[DATA SHOWN Boundary: Start]

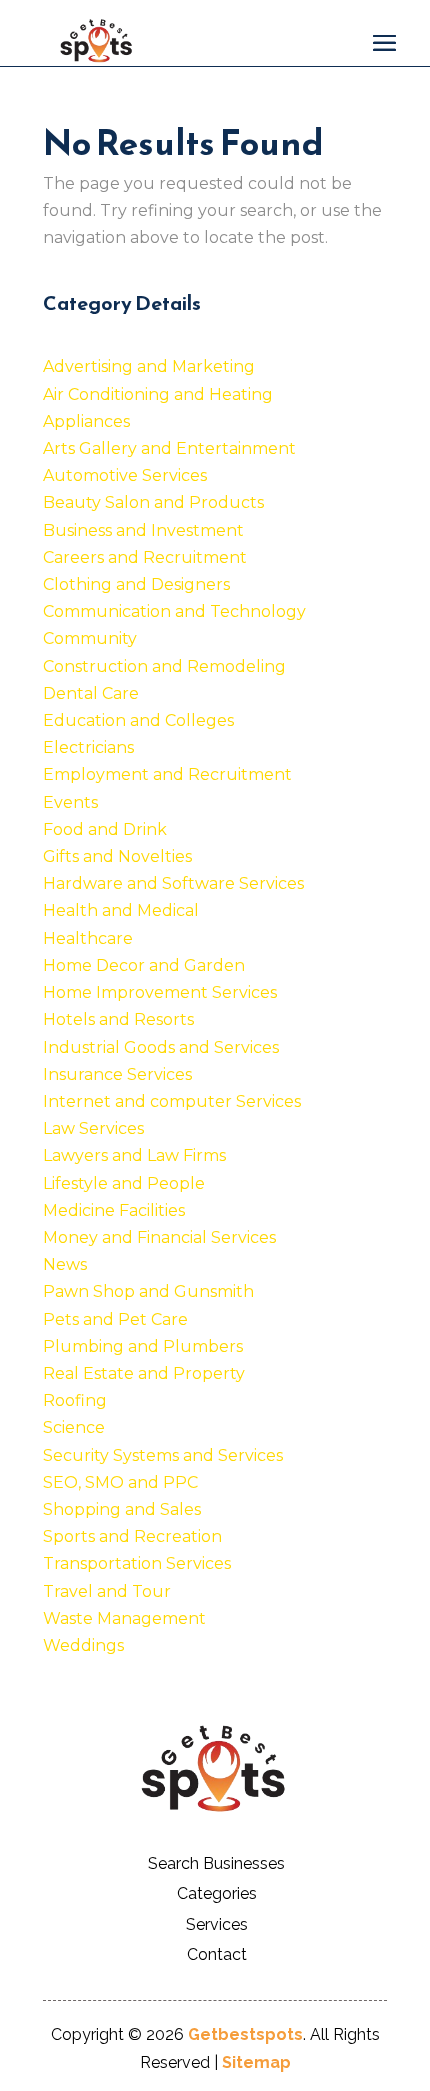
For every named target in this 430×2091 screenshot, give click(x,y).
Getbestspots (245, 2034)
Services (217, 1924)
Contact (217, 1954)
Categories (217, 1893)
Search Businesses (216, 1863)
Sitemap (256, 2062)
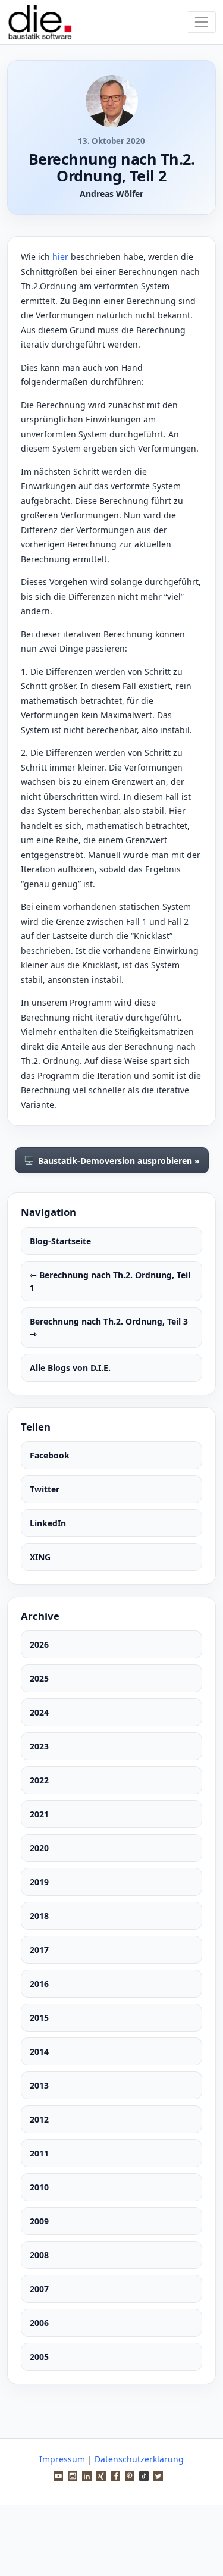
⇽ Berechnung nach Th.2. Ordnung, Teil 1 (110, 1281)
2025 (39, 1678)
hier (60, 256)
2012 (39, 2119)
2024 (39, 1712)
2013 (39, 2085)
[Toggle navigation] (201, 21)
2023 (39, 1746)
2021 (39, 1814)
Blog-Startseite (60, 1241)
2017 (39, 1949)
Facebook (50, 1455)
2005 (39, 2356)
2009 (39, 2221)
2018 (39, 1915)
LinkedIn (48, 1523)
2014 (39, 2051)
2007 (39, 2289)
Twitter (44, 1489)
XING (40, 1557)
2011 (39, 2153)
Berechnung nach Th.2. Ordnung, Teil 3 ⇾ (109, 1327)
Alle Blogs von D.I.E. (70, 1367)
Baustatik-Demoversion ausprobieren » (112, 1160)
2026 (39, 1644)
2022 (39, 1780)
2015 (39, 2017)
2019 (39, 1882)
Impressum (62, 2459)
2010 (39, 2187)
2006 (39, 2322)
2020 (39, 1848)
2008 (39, 2255)
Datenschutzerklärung (139, 2459)
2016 (39, 1983)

[DATA SHOWN Boundary: End]

YOUR ASSIGNMENT:
Send back, unchanged, every line of the records from the one with "2017 (39, 1949)" through the last.

REPLY:
2017 (39, 1949)
Facebook (50, 1455)
2005 (39, 2356)
2009 (39, 2221)
2018 (39, 1915)
LinkedIn (48, 1523)
2014 (39, 2051)
2007 (39, 2289)
Twitter (44, 1489)
XING (40, 1557)
2011 (39, 2153)
Berechnung nach Th.2. Ordnung, Teil 3 ⇾ (109, 1327)
Alle Blogs von D.I.E. (70, 1367)
Baustatik-Demoversion ausprobieren » (112, 1160)
2026 (39, 1644)
2022 (39, 1780)
2015 (39, 2017)
2019 (39, 1882)
Impressum (62, 2459)
2010 (39, 2187)
2006 (39, 2322)
2020 (39, 1848)
2008 (39, 2255)
Datenschutzerklärung (139, 2459)
2016 (39, 1983)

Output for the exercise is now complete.